*** Opening Exercise data ***

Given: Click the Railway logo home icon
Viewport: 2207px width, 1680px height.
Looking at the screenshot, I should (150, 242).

*** Closing Exercise data ***
*** Opening Exercise data ***

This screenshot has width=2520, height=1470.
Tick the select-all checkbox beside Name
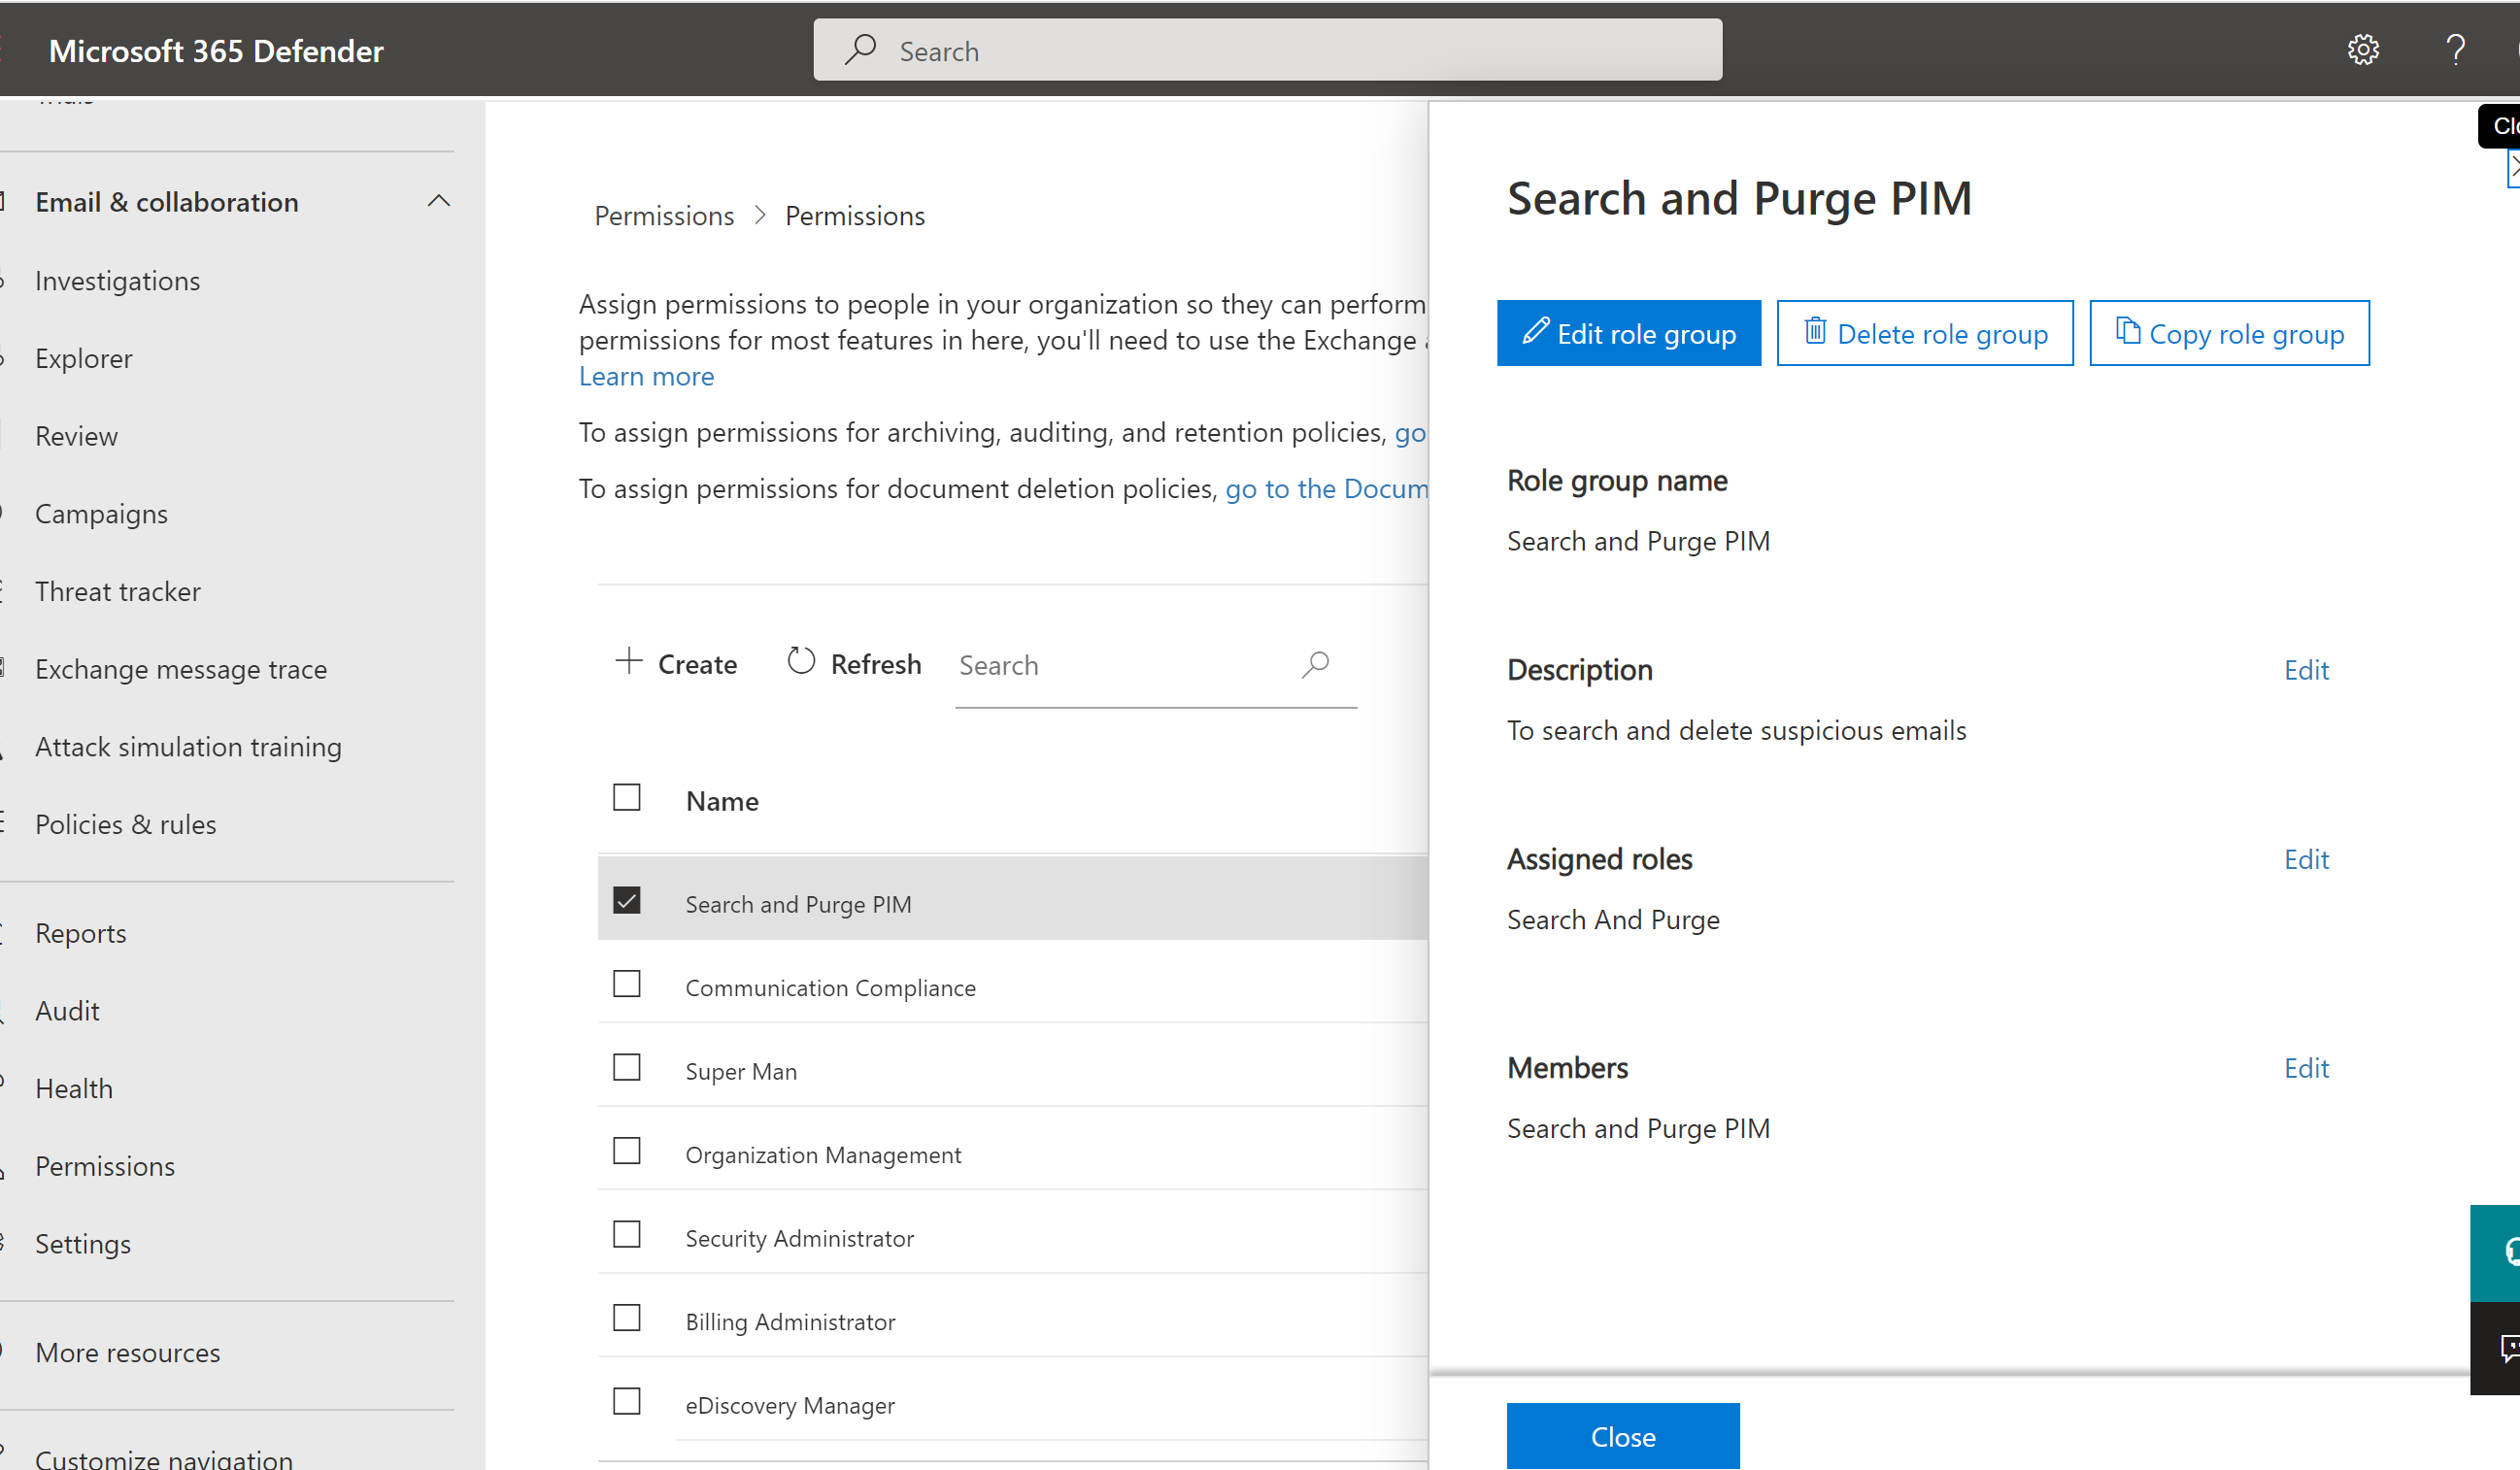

*** Closing Exercise data ***

Required action - When the line with "This screenshot has width=2520, height=1470." is reached in the data above, start copying there, and copy each line exactly until the line with "Tick the select-all checkbox beside Name" has been copied; copy nothing else.

Task solution -
This screenshot has width=2520, height=1470.
Tick the select-all checkbox beside Name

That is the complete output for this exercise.